Jimson Weed

nationality
American
birth-death
1887-1986
Creation date
Collection
American
Materials
oil on linen
Dimensions
70 x 83 1/2 in. 71 1/2 x 85 in. (framed)
Currently On View
Location
Paine American Modernism Gallery
Credit line
Gift of Eli Lilly and Company
Accession number
1997.131
Provenance
Elizabeth Arden commissioned the piece from the artist; Elizabeth Arden salon was purchased by Eli Lilly and Co in 1971; Eli Lilly donated the painting to the museum in 1997
Gallery Label

This is O'Keeffe's largest and most ambitious floral work, with her signature emphasis on size and contour.

In 1936 Elizabeth Arden commissioned O'Keeffe to paint Jimson Weed for the exercise room of her New York spa.

Indianapolis Museum of Art: Highlights of the Collection (2005)
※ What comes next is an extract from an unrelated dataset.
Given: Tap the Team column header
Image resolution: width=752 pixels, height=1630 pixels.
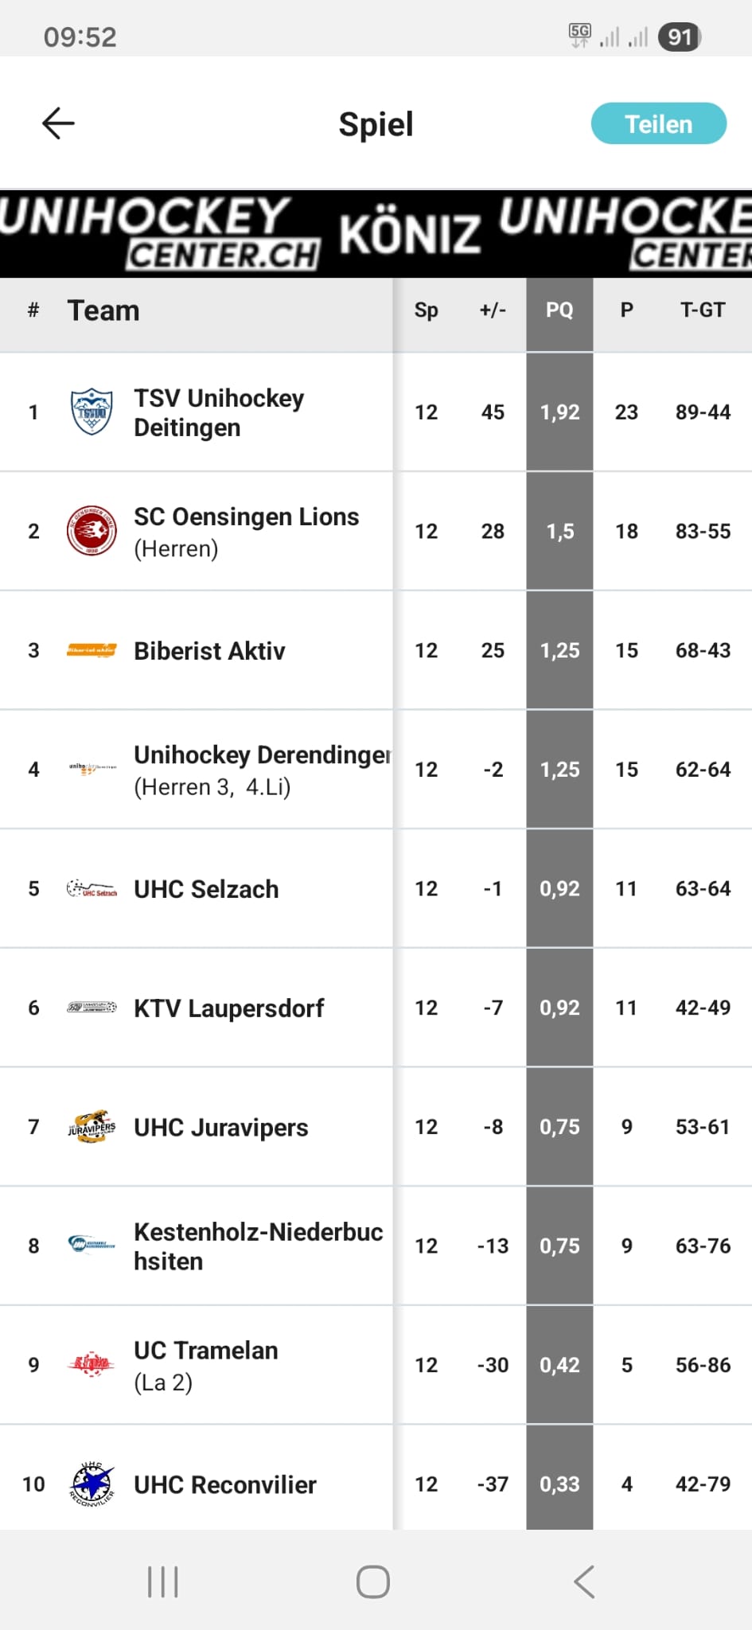Looking at the screenshot, I should coord(103,310).
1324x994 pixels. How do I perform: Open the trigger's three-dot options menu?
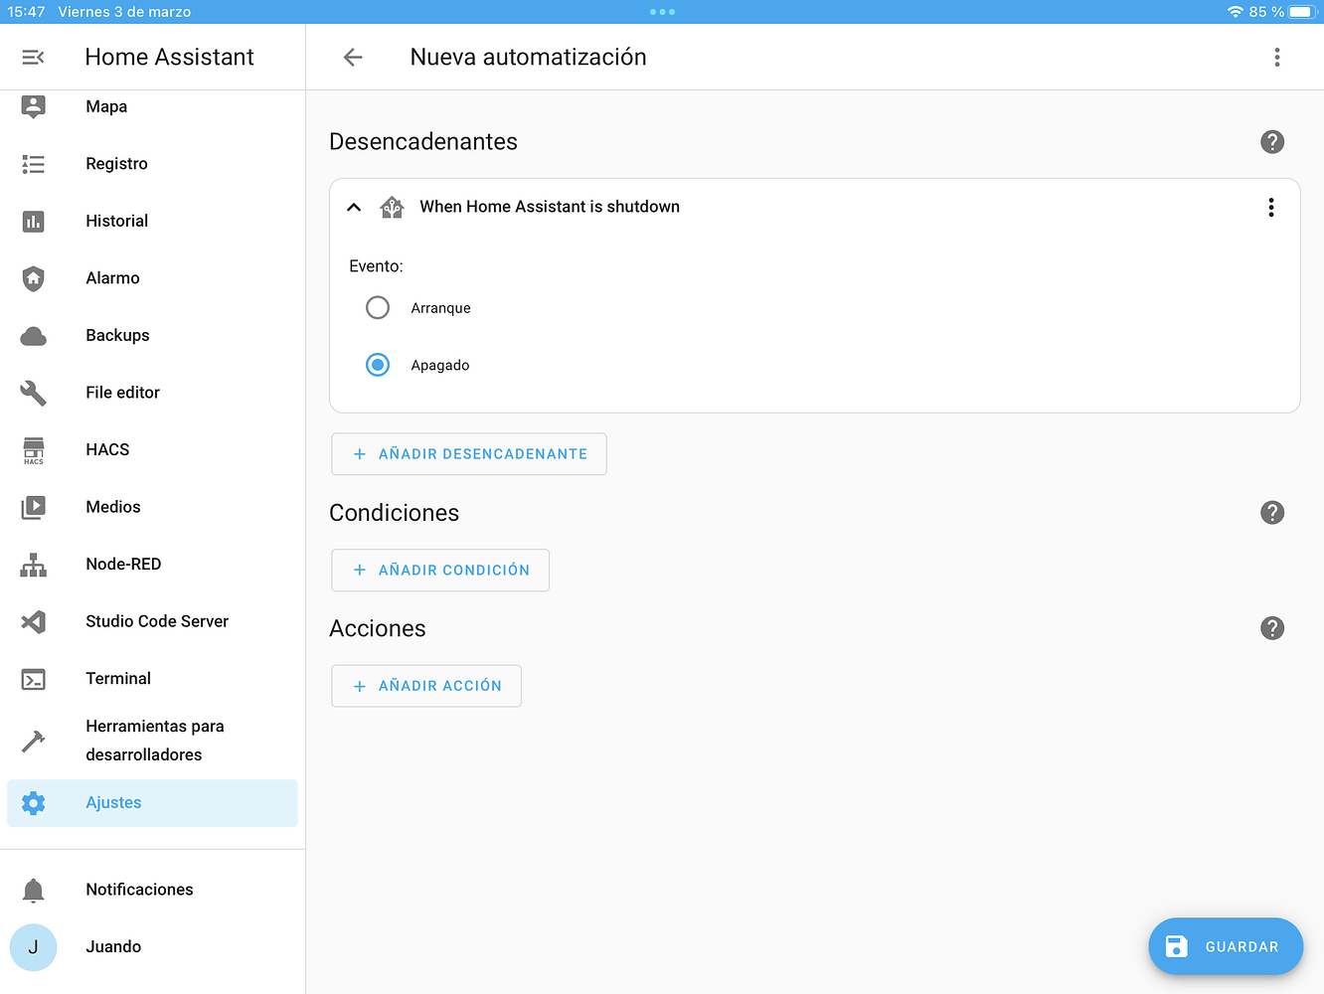point(1270,207)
Cosmetics entrepreneur Elizabeth Arden commissioned Georgia O'Keeffe to paint Jimson Weed, originally titled Miracle Flower, to hang in the exercise room of the new Gymnasium Moderne at Arden's Fifth Avenue Salon in New York City. During stretching exercises, clients of the salon "unfurled" like the flowers in O'Keeffe's painting on the wall behind them. Arden paid O'Keeffe $10,000, considered an astonishing amount at the time, for the largest floral composition the artist would ever create.

The four blossoms are placed in an energetic design that repeats the tight rhythm of the jimson weed's pinwheel-shaped flower. About this plant, which grew near the artist's home in New Mexico, O'Keeffe said, "When I think of the delicate fragrance of the flowers, I almost feel the coolness and sweetness of the evening." She emphasized her subject's fresh beauty with a bright, simplified palette and rhythmic treatment of light and shadow.
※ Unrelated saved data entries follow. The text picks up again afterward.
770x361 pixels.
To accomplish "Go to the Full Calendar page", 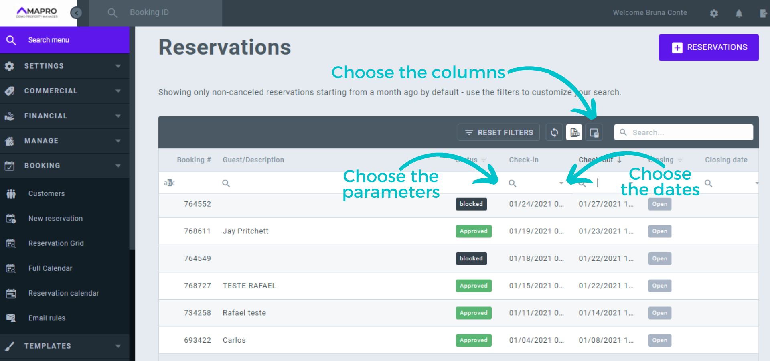I will (50, 268).
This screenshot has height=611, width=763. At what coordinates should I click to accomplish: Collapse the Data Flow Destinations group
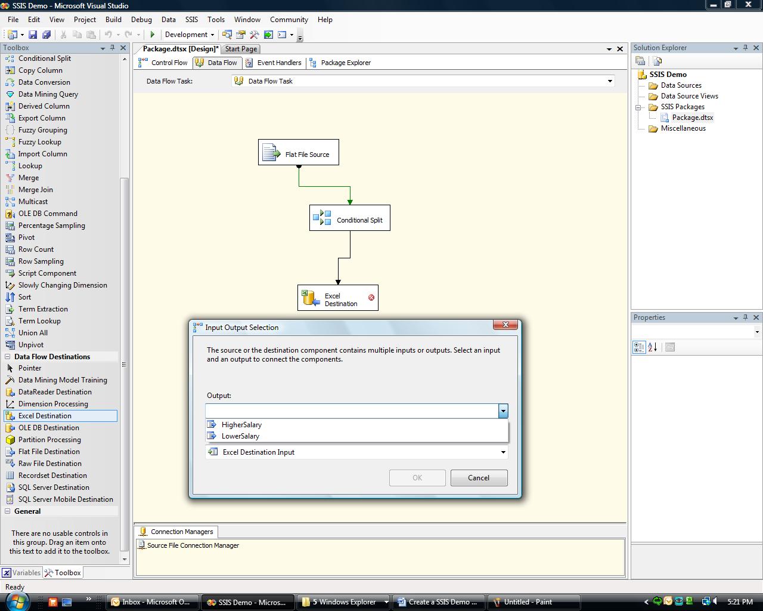(x=8, y=357)
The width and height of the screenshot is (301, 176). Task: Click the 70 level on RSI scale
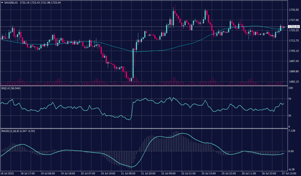pos(290,99)
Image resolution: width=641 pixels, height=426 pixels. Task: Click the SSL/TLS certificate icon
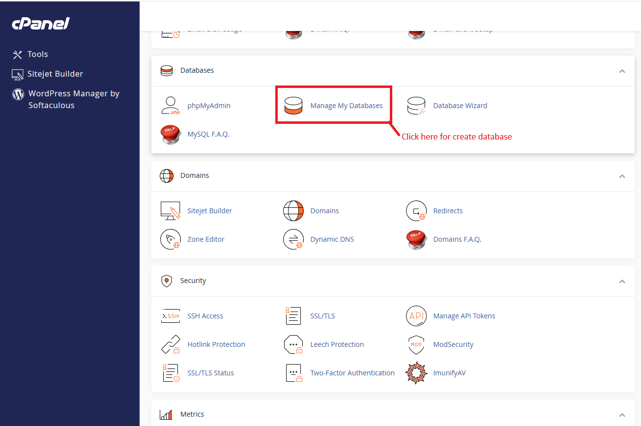click(293, 316)
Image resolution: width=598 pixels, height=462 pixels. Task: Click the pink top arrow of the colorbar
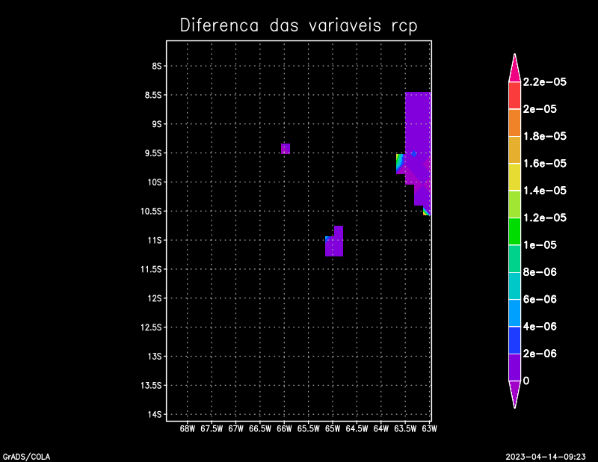[x=514, y=68]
O'Keeffe, one of the first American modernists, was at the heart of the group of artists who gathered around Alfred Stieglitz, the photographer and art dealer who became her husband. The sheer size of her flowers-an arresting manipulation of scale-represented a radical modernist innovation.
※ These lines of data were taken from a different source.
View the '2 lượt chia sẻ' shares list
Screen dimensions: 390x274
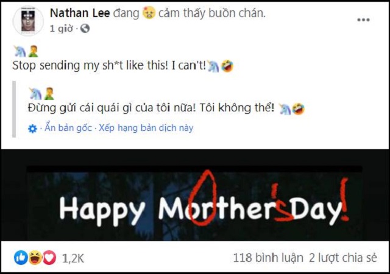click(342, 258)
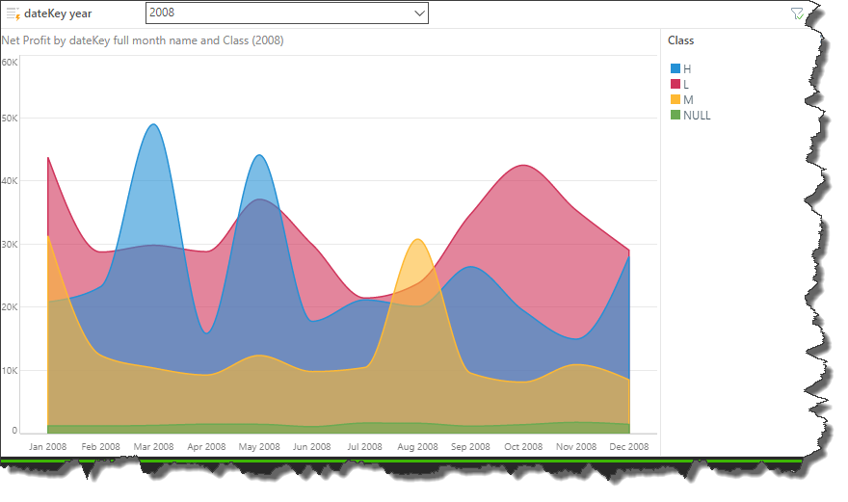Click the filter icon at top right
The height and width of the screenshot is (502, 848).
(797, 13)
I will make even busy New Yorkers take time to see what I see of flowers.
-Georgia O'Keeffe, 1939
American Modernism

Georgia O’Keeffe

Jimson Weed, 1936-1937

oil on linen

70 x 83 ½ in.

Gift of Eli Lilly and Company

Learn More

Georgia O’Keeffe was born on a farm in Wisconsin the second of seven children.  She attended Town Hall School in Wisconsin and studied art with a watercolorist.  O’Keeffe enrolled at the School of the Art Institute of Chicago and attended the Art Students League in New York, where she studied under William Merritt Chase.  Her first art job was as a commercial artist, and she also taught art in an elementary school in Texas.  O’Keeffe attended a class at the University of Virginia Summer School where she was introduced to the work of Arthur Wesley Dow.  His free thinking opinions on creating are were a major influence on her.  Without O’Keeffe’s permission, a friend took her drawings to the New York art dealer, Alfred Stieglitz, whose 291 gallery showed the work of the most advanced abstract artists.  Stieglitz exhibited her drawings.  At first O’Keeffe was upset, but she let the drawings hang. Although Stieglitz was much older than O’Keeffe, he divorced his wife and the two were married.  O’Keeffe began making large-scale compositions containing highly magnified natural forms, which became her signature style.  As a young girl she was fascinated by the minute details of flowers and started painting flowers in 1918 and produced her first magnified flowers in 1924. O’Keeffe said of her enlarged flowers, “A flower is relatively small…If I could paint the flower exactly as I see it no one would see what I see because I would paint it small like the flower is small.  So I said to myself – I’ll paint what I see – what the flower is to me but I’ll paint it big and they will be surprised into taking time to look at it.” “Most people in the city rush around so, they have no time to look at a flower.  I want them to see it whether they want to or not.”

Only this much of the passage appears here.